You can get an exponential velocity profile by using the data that the velocity is 98% of the muzzle velocity at 90% of the barrel travel. I assume that the travel is 61 ft., the other 5.5 ft being taken up by the propellant charge.

That velocity as a function is distance is:

v(d) = 2615(1 - e[sup]-0.06387d[/sup])

Then the distance traveled can be broken up into 5 ft long segments. Make the assumption that the velocity varies linearly during the segment. The time to travel each segment is the disance travelled divided by the average velocity during the segment. Compute these times, add them all up and we have the approximate time in the barrel.

My answer is about 38 milliseconds.

We’d need someone of a higher caliber in any case.

Hardehar. Nevertheless, I will share this awesome picture with you, of the mighty USS Iowa firing a salvo:

http://en.wikipedia.org/wiki/Image:Uss_iowa_bb-61_pr.jpg

Hmmm…I know I’ve seen that picture before

As others have stated, if we assume a constant acceleration, we get a figure of 51 milliseconds. This is probably an upper bound on the time spent in the barrel, since the pressure probably monotonically decreases after it’s fired. Meanwhile, if we assume instantaneous acceleration at the beginning and a constant velocity, we get half that time. This is a lower bound, since the only way to get a shorter time would be for the projectile to slow down at some point before leaving the end of the barrel.

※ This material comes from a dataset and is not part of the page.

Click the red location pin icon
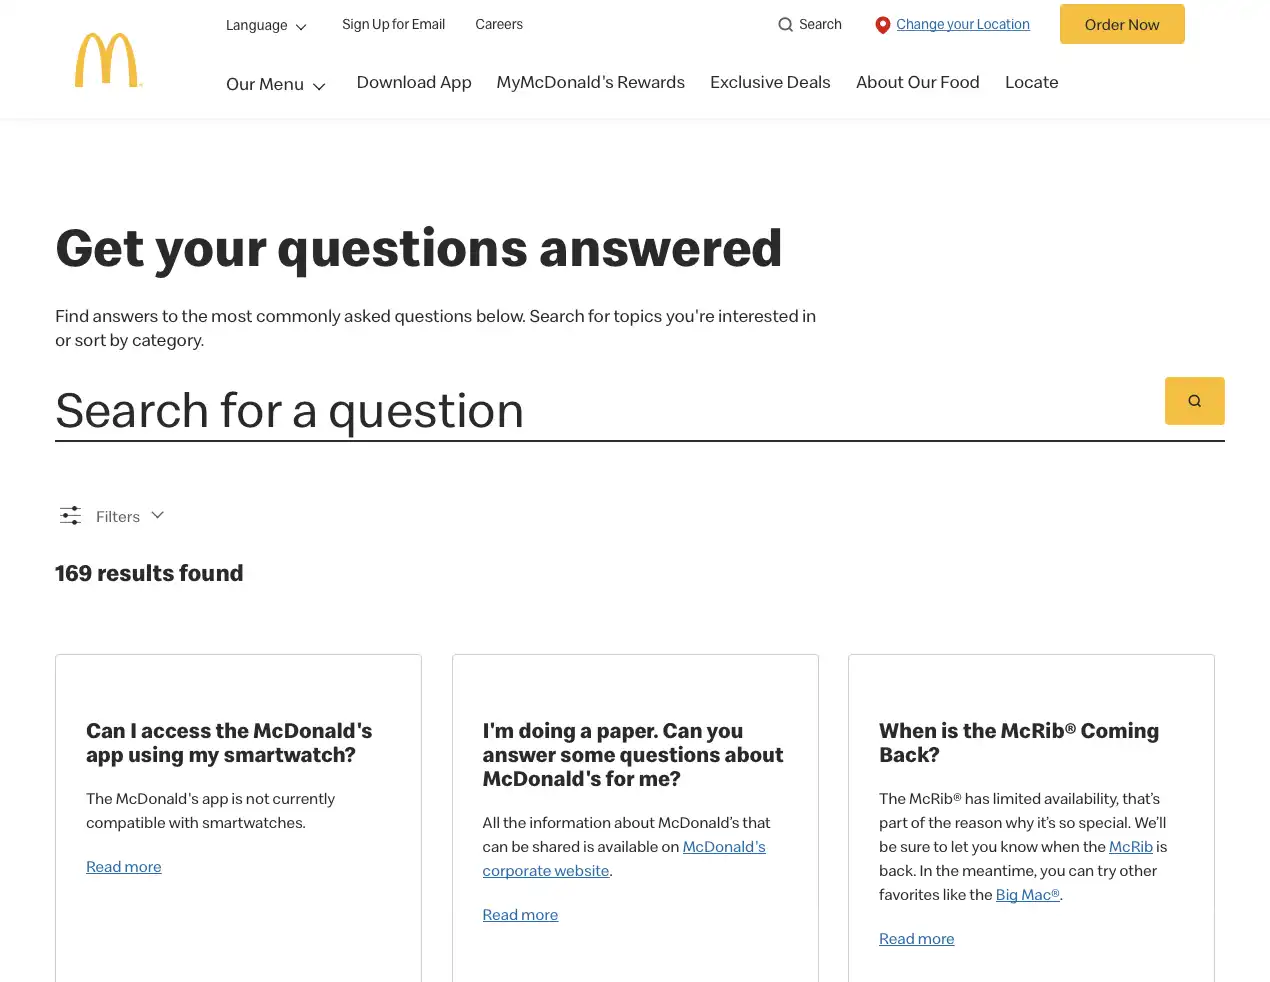The width and height of the screenshot is (1270, 982). 882,25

And it’s probably too low by a fair bit, since if they could achieve muzzle velocity instantaneously, they wouldn’t have such a long barrel. With an upper bound that’s too high and a lower bound that’s too low, separated by only a factor of two, you can get a pretty good answer just by splitting the difference. I don’t know whether David Simmons’ assumption of an exponential velocity profile is correct, but any plausible assumption about the velocity profile will get you about the same answer, so it works.